Additionally, a low melting material may be disposed between the
conductor and the first terminal and between the conductor and the
second terminal to hold the conductor in place. A resistive element
may be disposed on the substrate positioned to heat the low melting
material during an abnormal circuit condition. A spring may be
disposed on the substrate and biased to displace the conductor chip
and create an open circuit between the first terminal and the
second terminal during the abnormal circuit condition when the
resistive element heats the low melting material.
BRIEF DESCRIPTION OF THE DRAWINGS
[0006] FIGS. 1A-1P illustrate layers of a protection device in
accordance with an embodiment of the present disclosure.
[0007] FIG. 2 illustrates a bottom plan view of an exemplary cover
of a protection device in accordance with an embodiment of the
present disclosure.
DESCRIPTION OF EMBODIMENTS
[0008] The present invention will now be described more fully
hereinafter with reference to the accompanying drawings, in which
preferred embodiments of the invention are shown.

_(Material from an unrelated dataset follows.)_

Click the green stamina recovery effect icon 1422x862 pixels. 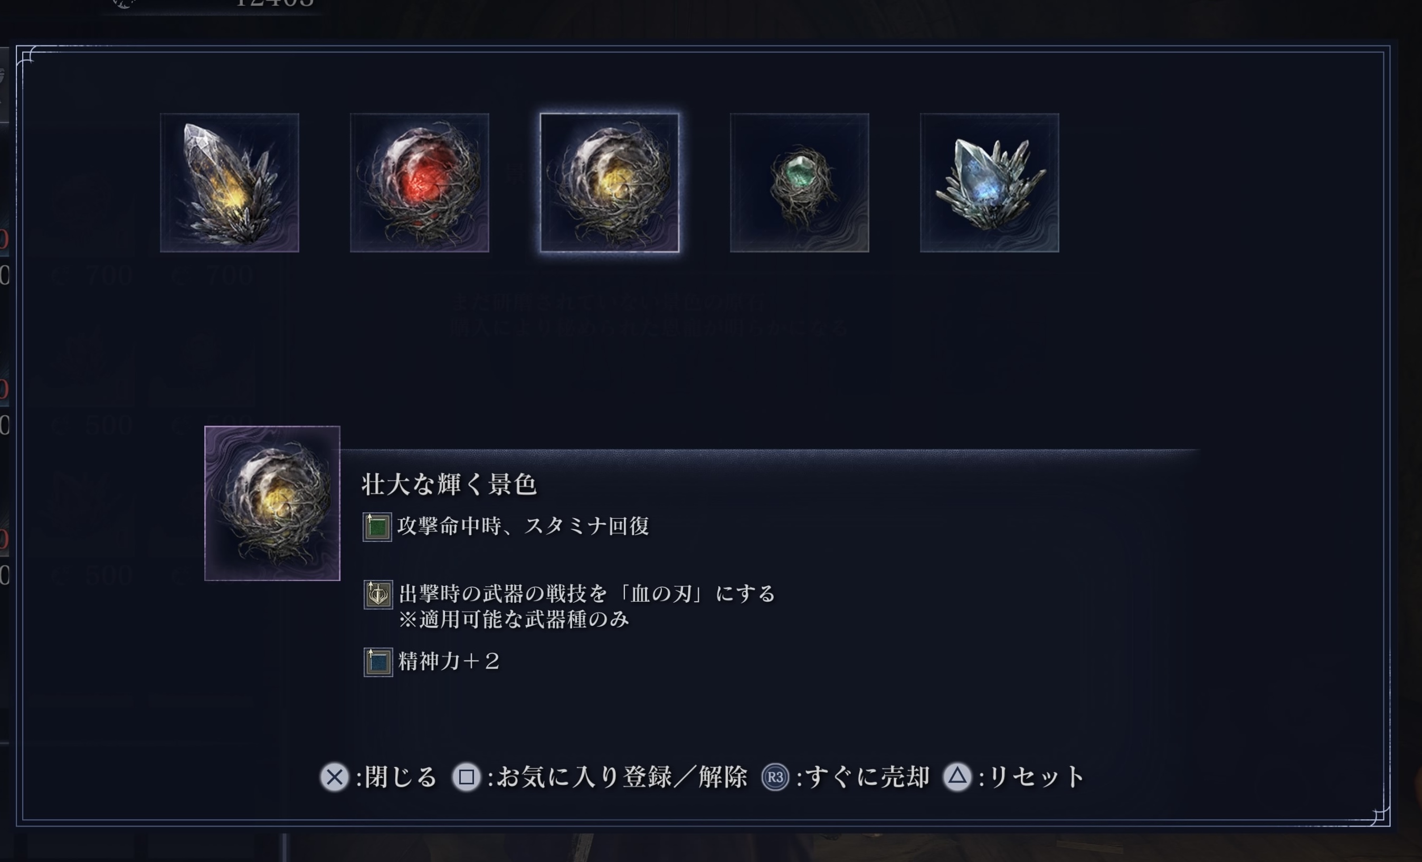(377, 527)
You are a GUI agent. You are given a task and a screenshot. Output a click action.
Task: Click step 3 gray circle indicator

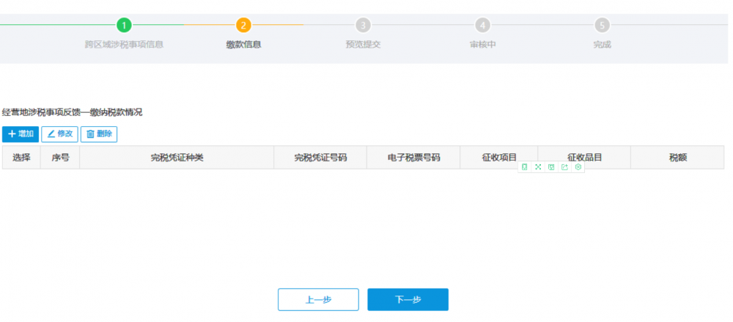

This invention,
however, may be embodied in many different forms and should not be
construed as limited to the embodiments set forth herein. Rather,
these embodiments are provided so that this disclosure will be
thorough and complete, and will fully convey the scope of the
invention to those skilled in the art. In the drawings, like
numbers refer to like elements throughout.
[0009] In the following description and/or claims, the terms "on,"
"overlying," "disposed on" and "over" may be used in the following
description and claims. "On," "overlying," "disposed on" and "over"
may be used to indicate that two or more elements are in direct
physical contact with each other. However, "on,", "overlying,"
"disposed on," and over, may also mean that two or more elements
are not in direct contact with each other. For example, "over" may
mean that one element is above another element but not contact each
other and may have another element or elements in between the two
elements. Furthermore, the term "and/or" may mean "and", it may
mean "or", it may mean "exclusive-or", it may mean "one", it may
mean "some, but not all", it may mean "neither", and/or it may mean
"both", although the scope of claimed subject matter is not limited
in this respect.
[0010] FIGS. 1A-1K illustrate a circuit protection device 100 in
accordance with at least some examples of the present disclosure.
FIG. 1A illustrates a side-view of circuit protection device 100,
which is defined by first and second substrates 112 and 116; having
layers 114 and 118 deposited thereon. First and second substrates
112 and 116 are affixed (e.g., laminated, glued, soldered, epoxied,
or the like) together to form circuit protection device 100 as
depicted. Additionally, circuit protection device 100 includes
conductor chip 120, disposed on layer 118 with spring 122 disposed
between conductor chip 120 and perimeter wall 124. In some
examples, perimeter wall 124 may surround the entire device.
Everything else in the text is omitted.